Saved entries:
▬▬▬▬▬▬
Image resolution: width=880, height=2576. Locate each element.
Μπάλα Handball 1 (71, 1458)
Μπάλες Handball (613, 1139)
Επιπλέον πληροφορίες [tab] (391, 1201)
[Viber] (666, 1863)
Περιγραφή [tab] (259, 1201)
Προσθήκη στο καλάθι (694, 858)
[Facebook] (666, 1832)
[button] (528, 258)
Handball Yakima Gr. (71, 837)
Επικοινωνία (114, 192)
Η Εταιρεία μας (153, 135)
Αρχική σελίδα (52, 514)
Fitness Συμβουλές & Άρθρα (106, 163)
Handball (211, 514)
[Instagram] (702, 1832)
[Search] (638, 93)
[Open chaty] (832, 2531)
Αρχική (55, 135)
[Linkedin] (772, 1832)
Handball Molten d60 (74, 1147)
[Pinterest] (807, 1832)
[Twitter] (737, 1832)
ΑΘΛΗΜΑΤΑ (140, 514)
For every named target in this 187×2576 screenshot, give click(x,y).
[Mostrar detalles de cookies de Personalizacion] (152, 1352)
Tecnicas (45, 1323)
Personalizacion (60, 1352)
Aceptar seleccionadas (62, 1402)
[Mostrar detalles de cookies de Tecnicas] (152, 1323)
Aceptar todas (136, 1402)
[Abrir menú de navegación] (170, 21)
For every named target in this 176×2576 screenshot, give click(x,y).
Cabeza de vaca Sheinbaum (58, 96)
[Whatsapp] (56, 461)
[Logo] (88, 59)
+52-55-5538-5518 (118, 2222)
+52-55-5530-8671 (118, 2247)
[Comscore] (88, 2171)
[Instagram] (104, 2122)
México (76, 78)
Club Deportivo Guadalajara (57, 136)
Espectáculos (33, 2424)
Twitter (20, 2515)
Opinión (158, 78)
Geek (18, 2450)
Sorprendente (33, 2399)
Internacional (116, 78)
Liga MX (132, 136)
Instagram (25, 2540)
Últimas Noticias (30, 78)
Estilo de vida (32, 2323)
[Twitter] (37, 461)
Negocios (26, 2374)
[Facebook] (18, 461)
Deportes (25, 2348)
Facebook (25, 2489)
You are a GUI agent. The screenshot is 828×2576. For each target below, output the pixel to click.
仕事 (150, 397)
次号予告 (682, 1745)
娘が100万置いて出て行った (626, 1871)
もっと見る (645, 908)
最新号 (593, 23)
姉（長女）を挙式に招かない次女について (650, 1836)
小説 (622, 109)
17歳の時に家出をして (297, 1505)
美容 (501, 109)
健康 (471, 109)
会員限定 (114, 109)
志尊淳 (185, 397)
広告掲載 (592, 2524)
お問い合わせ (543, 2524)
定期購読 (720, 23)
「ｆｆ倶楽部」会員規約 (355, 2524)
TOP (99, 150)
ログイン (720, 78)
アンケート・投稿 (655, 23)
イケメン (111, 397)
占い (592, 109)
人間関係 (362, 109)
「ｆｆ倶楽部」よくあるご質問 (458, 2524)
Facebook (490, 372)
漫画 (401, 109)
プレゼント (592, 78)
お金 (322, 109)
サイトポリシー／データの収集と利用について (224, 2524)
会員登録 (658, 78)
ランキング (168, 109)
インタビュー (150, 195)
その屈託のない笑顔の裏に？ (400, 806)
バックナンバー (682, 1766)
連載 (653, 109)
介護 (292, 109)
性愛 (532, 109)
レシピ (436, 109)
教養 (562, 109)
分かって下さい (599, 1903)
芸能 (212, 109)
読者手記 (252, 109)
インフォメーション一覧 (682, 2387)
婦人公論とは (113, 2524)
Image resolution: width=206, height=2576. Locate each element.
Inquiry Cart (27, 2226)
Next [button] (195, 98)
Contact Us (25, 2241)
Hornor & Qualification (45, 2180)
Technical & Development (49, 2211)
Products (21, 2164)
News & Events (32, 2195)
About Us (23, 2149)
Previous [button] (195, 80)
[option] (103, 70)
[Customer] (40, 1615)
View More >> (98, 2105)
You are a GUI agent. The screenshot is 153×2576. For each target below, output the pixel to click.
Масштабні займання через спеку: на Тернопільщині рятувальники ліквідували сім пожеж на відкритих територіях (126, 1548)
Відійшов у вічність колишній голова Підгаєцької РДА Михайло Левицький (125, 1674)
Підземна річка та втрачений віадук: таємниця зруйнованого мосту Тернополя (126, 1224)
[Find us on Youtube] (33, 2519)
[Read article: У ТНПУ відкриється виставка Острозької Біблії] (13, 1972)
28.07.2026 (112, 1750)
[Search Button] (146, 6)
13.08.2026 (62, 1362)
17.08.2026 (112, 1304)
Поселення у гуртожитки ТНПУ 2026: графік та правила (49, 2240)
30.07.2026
▬▬▬▬▬▬
_TASK_:
The line with "[Open chaty] (832, 2531)" marks the end; reproduce exactly every line from the start of the entries up to it, that line included.

_WRITTEN ANSWER_:
Image resolution: width=880, height=2576. Locate each element.
Μπάλα Handball 1 (71, 1458)
Μπάλες Handball (613, 1139)
Επιπλέον πληροφορίες [tab] (391, 1201)
[Viber] (666, 1863)
Περιγραφή [tab] (259, 1201)
Προσθήκη στο καλάθι (694, 858)
[Facebook] (666, 1832)
[button] (528, 258)
Handball Yakima Gr. (71, 837)
Επικοινωνία (114, 192)
Η Εταιρεία μας (153, 135)
Αρχική σελίδα (52, 514)
Fitness Συμβουλές & Άρθρα (106, 163)
Handball (211, 514)
[Instagram] (702, 1832)
[Search] (638, 93)
[Open chaty] (832, 2531)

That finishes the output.